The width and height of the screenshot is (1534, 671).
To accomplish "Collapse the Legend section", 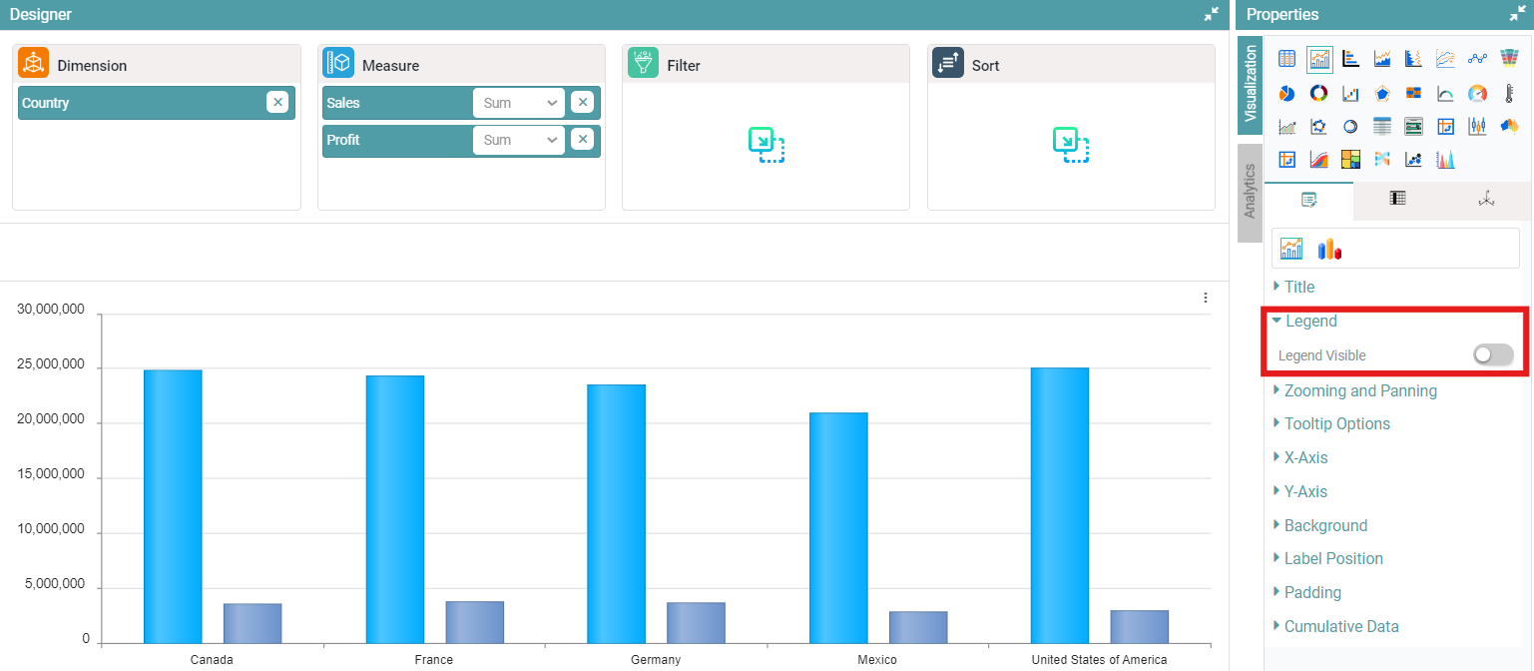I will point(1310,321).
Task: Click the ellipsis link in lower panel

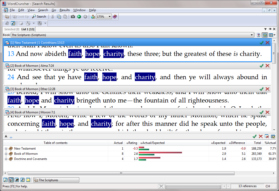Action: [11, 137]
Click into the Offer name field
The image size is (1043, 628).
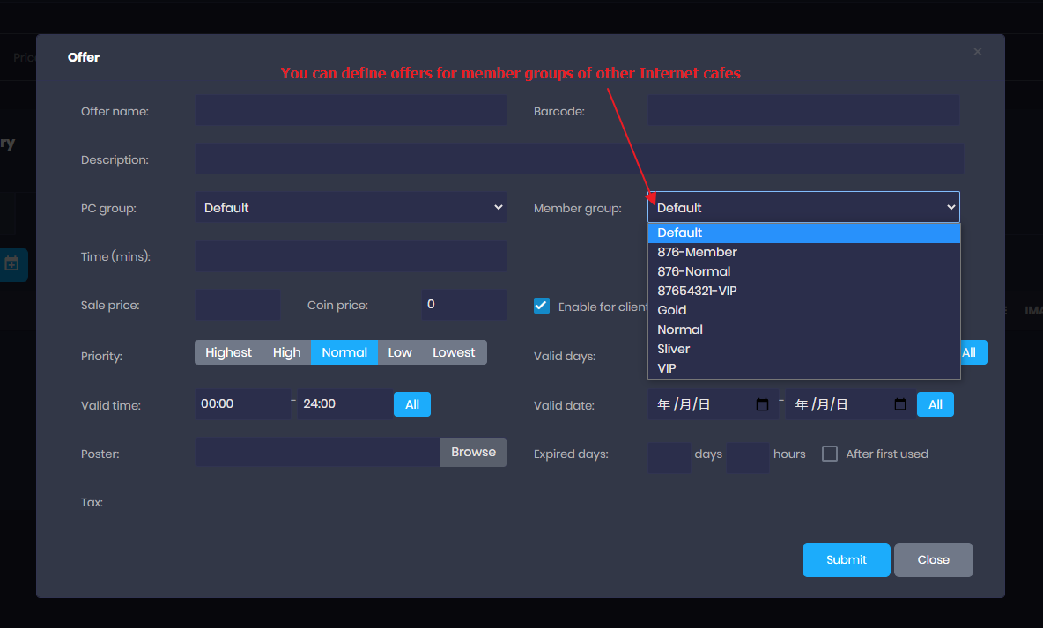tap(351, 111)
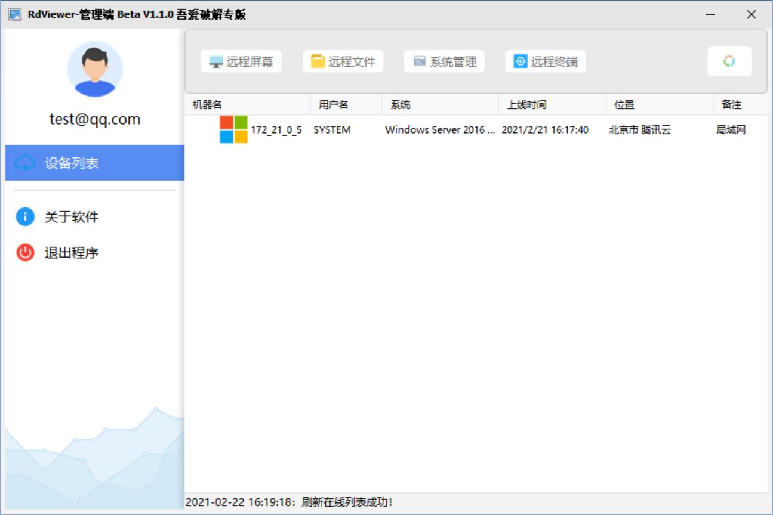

CONSIGNE: Présente en tableau Markdown les lignes des enregistrements, en commençant à celle qui contient « Click into the Offer name field » et en t'arrêtant à la fin des enregistrements, sans les lignes vides ni les images. Mets le numéro de rang dans la colonne « N° » et le texte de la ligne dans la colonne « Ligne ».

RÉPONSE:
| N° | Ligne |
|---|---|
| 1 | Click into the Offer name field |
| 2 | The image size is (1043, 628). |
| 3 | tap(351, 111) |